Wednesday, January 02, 2008

Comments on Kenya

As usual , it is the workers that are being used as pawns in the political battle of the elites .

The wave of post-election violence in Kenya is hurting mainly the poor rather than the politicians who caused it but who are safe inside their gated compounds, an Italian slum priest said. Father Daniel Moschetti has worked for 15 years in Nairobi's Korogocho shanty-town.


"This is a war of the poor. The slum residents are suffering," he said. "We have no food, no water. We have no communication with the outside world, whilst politicians are creating the conditions for civil war."


"Kenyans have shown a much greater maturity than politicians, but it is the politicians living in their secure compounds who are inciting ethnic hatred," Moschetti said. "The future of this country is in the hands of people who have no wisdom. They are blinded by pride and cannot see their people dying."


The death toll from ethnic riots triggered by President Mwai Kibaki's disputed re-election approached 250 .

The Times explains that every election since multiparty politics was reintroduced in 1991 has involved rigging. So far the margin of victory has always been so great that Western diplomats - keen to maintain “stability” - could claim that the cheating would not have made a difference to the result. “Voting broadly reflected the will of the people” was their duplicitous phrase that allowed the ruling elite to play their quinquennial charade. Now the margin of victory is too thin. The cheating did make a difference and Raila Odinga, the leader of the main opposition party that has won the largest number of seats in parliament and six out of eight provinces, is not going to accept defeat.


Kenyan politics are more than a lucrative game of musical chairs for the elite. They are the most vicious and tribalised on the continent. Politicians often address their own people in coded language. “It is our turn to eat!” is a phrase they often use. It means that it is the turn of our ethnic group to rule — and loot as much as we can.

“This tribalism was started by Jomo Kenyatta, perfected by Moi and super-perfected by Kibaki,” said Elvis, a young accountant living in Kibera. He refused to give his surname as it would reveal his tribe , one of 42 different ethnic tribes

Intense internal and international pressure forced Mr Kibaki to appoint John Githongo, a former journalist and corruption campaigner, as anti-corruption czar. Mr Githongo commissioned Kroll, a private security firm, to trace, freeze and return the money lodged in accounts all over the world. but once these details became available to senior figures in Kibaki's Government, the second and third stages of the process, freezing and recovery, were abandoned. Mr Githongo fled for his life and, even in a British haven, was given an armed bodyguard. The Kenyan elite have a history of killing people who ask questions about corruption.

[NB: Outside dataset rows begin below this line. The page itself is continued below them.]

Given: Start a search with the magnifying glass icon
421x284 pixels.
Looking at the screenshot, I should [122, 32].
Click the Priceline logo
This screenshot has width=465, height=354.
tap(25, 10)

The Financial Times comments as western leaders scramble to prevent Kenya’s descent into chaos they should find time to consider their own failure to respond to a crisis that has been long in the making. For the first time in Africa’s post-independence history, an insider was ready to reveal how corruption worked – with evidence that included secretly taped conversations with cabinet ministers. Britain and other aid donors were given an opportunity to tackle corruption, using as leverage aid that exceeds $16billion since independence in 1963. Britain chose not to act on Mr Githongo’s evidence. Instead, it has been business as usual. They did not believe it was ultimately in their interests to have a showdown with the barons of corruption. They did not want to upset what they saw as a regional “island of stability” from which the UN and other international relief agencies, including hundreds of foreign non-governmental organisations, operate – a thriving business that accounts for a fifth of Kenya’s annual foreign exchange earnings.


If aid has worked in Kenya, how do development agencies explain the growing pauperisation of its people? In 1990 about 48 per cent of the population was living below the poverty line. Today, more than four decades after independence, nearly 55 per cent of Kenyans are subsisting on a couple of dollars a day. And for all the 6 per cent annual gross domestic product growth achieved in the past two years under Mr Kibaki, the gap between the haves and the have-nots is widening. To see the crisis only in terms of tribal allegiances and ethnic clashes is to miss a vital element in the Kenyan picture. The population has doubled in 25 years to 31million Unemployment is growing, and the number without land is growing.


For these people there is nothing to lose by taking to the streets, driven by frustration and fury that transcend their tribe.


Kenya is paying a terrible price for the tolerance of its corrupt government by its western partners.

If history is anything to go by the only ones who get to “eat” are the rich and well-connected. The poor, whether Kikuyu, Kalenjin or Luo, remain poor.